Da una ventina d’anni lupi provenienti dall’Italia si aggirano sulle Alpi francesi, e oltre. Se gli amici incondizionati dei lupi si rallegrano per questa situazione, i pastori fanno il muso lungo. Quali sono le conseguenze, in un paesaggio di pascoli, di versanti boscosi, di colline arruffate, in cui l’allevamento di ovini da carne si è sviluppato senza predatori, per mezzo di grandi mandrie transumanti e dello sfruttamento locale dinamico di greggi di ridotta entità?
Nell’autunno del 1992, durante un conteggio di ungulati nel Parco nazionale del Mercantour, i guardaparco osservano due lupi. Questi carnivori scoprono rapidamente la dispensa rappresentata dal transito, lungo percorsi prestabiliti, di quasi un milione di pecore. Da quel momento la popolazione dei predatori inizia ad aumentare, fino ad arrivare a 200 lupi nel 2011. I danni superano 4.000 ovini, per circa 1200 attacchi.


Fig. 1 Variazione su 17 anni in Francia del numero di vittime ovine e del numero di attacchi ufficialmente attribuiti a lupi.

In Francia i lupi sono interamente protetti. Ciò è sancito dalla convenzione di Berna, ratificata nel 1990 prima dalla comparsa dei lupi, e dalla la direttiva “Habitat” del 1992, la quale incoraggia due politiche rivelatesi contraddittorie: la politica di accoglienza del Canis lupus e quella del connubio tra agricoltura e ambiente (agri-environnement) che sostiene la pastorizia. Per ottemperare a queste norme comunitarie, da una parte lo stato francese non interviene nella gestione del lupo, che è quindi libero di muoversi; d’altra parte lo stato tutela gli allevamenti attraverso aiuti finanziari e compensando le perdite.


Fig. 2 Bilancio comunale degli attacchi indennizzati per causa lupo per l’anno 2010.
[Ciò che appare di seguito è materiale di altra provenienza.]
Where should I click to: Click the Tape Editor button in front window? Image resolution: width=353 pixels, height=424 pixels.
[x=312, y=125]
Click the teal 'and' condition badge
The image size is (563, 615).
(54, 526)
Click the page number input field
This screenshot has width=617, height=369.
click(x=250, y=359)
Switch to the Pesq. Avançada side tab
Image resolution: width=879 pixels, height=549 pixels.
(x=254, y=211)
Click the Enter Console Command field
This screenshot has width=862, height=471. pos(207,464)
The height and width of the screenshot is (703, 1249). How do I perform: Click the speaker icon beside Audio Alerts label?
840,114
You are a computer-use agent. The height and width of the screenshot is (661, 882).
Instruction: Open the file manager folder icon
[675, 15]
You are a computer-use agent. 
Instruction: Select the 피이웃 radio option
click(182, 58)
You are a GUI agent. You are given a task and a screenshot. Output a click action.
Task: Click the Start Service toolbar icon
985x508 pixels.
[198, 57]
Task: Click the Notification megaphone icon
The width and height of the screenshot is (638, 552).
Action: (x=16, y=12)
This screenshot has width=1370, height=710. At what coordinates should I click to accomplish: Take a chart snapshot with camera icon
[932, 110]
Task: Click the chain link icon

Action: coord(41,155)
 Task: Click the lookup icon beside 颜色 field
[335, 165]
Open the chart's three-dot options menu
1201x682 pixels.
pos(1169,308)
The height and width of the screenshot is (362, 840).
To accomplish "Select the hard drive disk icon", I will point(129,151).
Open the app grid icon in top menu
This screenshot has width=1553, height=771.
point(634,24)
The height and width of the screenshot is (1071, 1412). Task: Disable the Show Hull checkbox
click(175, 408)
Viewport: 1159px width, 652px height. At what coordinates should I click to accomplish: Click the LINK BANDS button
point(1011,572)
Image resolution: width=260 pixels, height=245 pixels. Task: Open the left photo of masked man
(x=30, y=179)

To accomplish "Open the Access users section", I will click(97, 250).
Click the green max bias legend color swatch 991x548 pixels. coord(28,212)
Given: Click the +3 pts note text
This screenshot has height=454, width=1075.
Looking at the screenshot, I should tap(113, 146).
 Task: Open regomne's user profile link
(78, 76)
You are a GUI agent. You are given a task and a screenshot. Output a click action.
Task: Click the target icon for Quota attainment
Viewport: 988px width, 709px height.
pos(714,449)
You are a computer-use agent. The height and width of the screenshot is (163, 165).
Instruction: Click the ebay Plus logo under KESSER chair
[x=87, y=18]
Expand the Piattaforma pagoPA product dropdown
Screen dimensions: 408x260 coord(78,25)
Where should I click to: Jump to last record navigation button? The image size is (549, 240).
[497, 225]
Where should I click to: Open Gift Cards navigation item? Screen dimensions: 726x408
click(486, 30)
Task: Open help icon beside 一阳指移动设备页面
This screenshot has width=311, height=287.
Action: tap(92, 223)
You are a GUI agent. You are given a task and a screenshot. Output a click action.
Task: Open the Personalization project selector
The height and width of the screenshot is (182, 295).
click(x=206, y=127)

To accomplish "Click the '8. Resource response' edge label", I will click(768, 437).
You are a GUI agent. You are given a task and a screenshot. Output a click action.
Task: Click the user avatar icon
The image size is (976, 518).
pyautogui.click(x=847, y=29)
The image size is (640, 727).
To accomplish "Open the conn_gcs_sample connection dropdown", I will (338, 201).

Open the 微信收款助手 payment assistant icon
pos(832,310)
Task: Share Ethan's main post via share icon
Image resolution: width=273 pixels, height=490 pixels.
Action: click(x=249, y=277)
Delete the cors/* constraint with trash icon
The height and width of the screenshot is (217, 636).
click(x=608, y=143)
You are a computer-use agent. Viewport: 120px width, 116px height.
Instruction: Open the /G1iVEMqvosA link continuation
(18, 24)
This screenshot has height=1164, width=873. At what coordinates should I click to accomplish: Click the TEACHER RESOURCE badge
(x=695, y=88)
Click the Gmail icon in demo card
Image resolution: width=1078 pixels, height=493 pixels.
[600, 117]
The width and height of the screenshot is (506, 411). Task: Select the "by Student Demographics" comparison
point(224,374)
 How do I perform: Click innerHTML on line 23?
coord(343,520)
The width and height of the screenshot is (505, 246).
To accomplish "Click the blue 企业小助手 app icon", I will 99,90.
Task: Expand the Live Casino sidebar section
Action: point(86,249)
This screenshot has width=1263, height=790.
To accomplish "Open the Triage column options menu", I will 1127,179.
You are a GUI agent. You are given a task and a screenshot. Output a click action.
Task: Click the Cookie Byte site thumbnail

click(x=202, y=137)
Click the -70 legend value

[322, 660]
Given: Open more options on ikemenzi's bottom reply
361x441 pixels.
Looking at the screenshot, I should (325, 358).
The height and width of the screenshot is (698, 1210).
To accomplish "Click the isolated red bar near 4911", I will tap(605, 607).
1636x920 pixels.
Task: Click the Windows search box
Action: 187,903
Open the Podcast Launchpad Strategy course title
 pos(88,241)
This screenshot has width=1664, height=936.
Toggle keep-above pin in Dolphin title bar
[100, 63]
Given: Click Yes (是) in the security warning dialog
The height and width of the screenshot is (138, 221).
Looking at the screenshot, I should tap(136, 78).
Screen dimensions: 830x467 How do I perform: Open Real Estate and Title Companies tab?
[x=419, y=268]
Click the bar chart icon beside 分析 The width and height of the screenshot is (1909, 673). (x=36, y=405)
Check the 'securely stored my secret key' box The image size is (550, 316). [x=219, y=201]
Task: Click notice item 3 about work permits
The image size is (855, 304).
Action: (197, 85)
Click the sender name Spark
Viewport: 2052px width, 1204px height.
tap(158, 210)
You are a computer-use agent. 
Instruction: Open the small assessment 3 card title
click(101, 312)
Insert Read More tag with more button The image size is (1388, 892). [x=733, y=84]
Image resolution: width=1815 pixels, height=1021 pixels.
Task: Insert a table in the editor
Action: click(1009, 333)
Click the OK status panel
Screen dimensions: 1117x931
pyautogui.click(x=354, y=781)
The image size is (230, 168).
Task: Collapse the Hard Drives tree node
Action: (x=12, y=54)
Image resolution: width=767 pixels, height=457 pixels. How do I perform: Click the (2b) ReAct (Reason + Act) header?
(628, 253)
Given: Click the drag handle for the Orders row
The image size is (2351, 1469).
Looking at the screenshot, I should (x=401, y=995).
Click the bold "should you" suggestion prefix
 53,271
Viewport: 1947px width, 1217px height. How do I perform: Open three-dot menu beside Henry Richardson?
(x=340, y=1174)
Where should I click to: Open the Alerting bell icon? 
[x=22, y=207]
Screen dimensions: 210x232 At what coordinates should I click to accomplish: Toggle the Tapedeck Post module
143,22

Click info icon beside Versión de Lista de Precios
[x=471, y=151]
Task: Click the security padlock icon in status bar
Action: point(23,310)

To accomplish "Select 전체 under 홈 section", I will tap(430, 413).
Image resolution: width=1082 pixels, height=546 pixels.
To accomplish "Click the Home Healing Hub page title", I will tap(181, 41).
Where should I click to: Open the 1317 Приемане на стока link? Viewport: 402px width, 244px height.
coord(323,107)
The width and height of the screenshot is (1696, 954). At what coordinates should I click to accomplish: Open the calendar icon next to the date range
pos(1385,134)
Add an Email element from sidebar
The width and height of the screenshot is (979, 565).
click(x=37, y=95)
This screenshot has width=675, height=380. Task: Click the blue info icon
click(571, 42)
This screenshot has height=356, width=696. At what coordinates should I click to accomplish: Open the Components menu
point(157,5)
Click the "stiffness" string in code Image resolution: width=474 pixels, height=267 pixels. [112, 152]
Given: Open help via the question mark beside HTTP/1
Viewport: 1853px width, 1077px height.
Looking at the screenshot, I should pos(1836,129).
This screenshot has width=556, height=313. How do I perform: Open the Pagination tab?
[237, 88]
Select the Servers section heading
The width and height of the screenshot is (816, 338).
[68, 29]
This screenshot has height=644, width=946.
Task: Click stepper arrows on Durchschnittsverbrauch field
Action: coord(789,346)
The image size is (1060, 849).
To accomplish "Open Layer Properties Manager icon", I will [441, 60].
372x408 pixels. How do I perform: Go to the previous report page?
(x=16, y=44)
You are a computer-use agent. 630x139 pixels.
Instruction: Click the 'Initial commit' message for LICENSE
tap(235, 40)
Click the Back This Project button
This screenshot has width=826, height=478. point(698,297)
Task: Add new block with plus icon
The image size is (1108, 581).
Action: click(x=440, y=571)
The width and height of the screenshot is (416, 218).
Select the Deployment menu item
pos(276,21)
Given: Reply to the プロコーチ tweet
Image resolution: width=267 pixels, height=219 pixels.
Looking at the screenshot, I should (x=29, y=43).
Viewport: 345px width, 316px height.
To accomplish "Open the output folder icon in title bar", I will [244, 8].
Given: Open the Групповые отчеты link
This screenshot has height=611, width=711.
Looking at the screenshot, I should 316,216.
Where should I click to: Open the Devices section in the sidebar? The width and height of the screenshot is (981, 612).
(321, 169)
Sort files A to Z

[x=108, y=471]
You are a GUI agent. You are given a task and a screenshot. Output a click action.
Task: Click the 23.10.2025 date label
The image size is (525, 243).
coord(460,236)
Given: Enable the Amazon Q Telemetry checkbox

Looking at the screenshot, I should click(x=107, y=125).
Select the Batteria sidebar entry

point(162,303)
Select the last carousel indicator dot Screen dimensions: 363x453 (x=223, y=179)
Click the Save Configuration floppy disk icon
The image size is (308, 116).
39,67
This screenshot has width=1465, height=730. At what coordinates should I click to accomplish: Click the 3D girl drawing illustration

Questa situazione si evolve quindi a favore dei lupi e a scapito dei pastori, perché tutte le misure raccomandate per proteggere le greggi sono state utilizzate, con alterne fortune. Queste misure si basano su: 1 – il rafforzamento della presenza umana con l’assunzione di aiuto-pastori, 2 – l’uso di cani da guardia, 3 – il raggruppamento di notte nei recinti accanto alla capanna, con a guardia il pastore, il suo aiutante e i cani. Questo dispositivo ha comportato dei cambiamenti sostanziali nei sistemi di allevamento: i cani non sono adatti all’uso polivalente dello spazio, lo stazionamento quotidiano peggiora la salute della mandria, aumenta i percorsi e l’erosione, limita il tempo di pascolo, induce eccessivamente al pascolo di prossimità, favorendo l’abbandono dei pascoli periferici. E il “Piano lupo” ha un costo: 4,4 milioni di euro nel 2006, 7,8 milioni di euro nel 2010 (dati Sénat/Direction régionale de l’Environnement Rhône-Alpes).
Ci sembra che in questo progetto di conservazione del lupo sia stato tralasciato un soggetto: le popolazioni locali. Le rare misure ottenute hanno puntato unicamente a mitigare la tensione sociale. Sul modello della reintroduzione del lupo negli Stati Uniti, è urgente passare dal semplice monitoraggio del predatore alla sua gestione diretta. Nell’Idaho, alcuni lupi si sono dimostrati particolarmente interessati alle mandrie domestiche, mentre altri si sono rivelati più discreti, cibandosi delle abbondanti popolazioni di ungulati selvatici. Per dimostrarlo, gli americani hanno dotato di GPS alcuni individui e hanno quindi prelevato quel 15% di popolazione che creava problemi. In combinazione con colpi non letali, questo intervento ha fatto sì che i lupi di Yellowstone uccidessero 6 volte meno bestiame rispetto ai lupi franco-italiani, pur essendo 5,5 volte più numerosi. Ma in Francia, vent’anni dopo, non è forse già troppo tardi? Qui il lupo non è più considerato a rischio e il suo territorio è in espansione al di là delle Alpi. Ora, il ritorno naturale non gestito ha portato i lupi – probabilmente molto di più del 15% dei lupi – a non avere alcun timore ad avvicinarsi alle attività zootecniche. Di conseguenza, il modello statunitense è ancora adattabile? E in ogni caso, se lo stato francese vuole mantenere i lupi, non dovrebbe forse riconsiderare la sua politica in questo campo?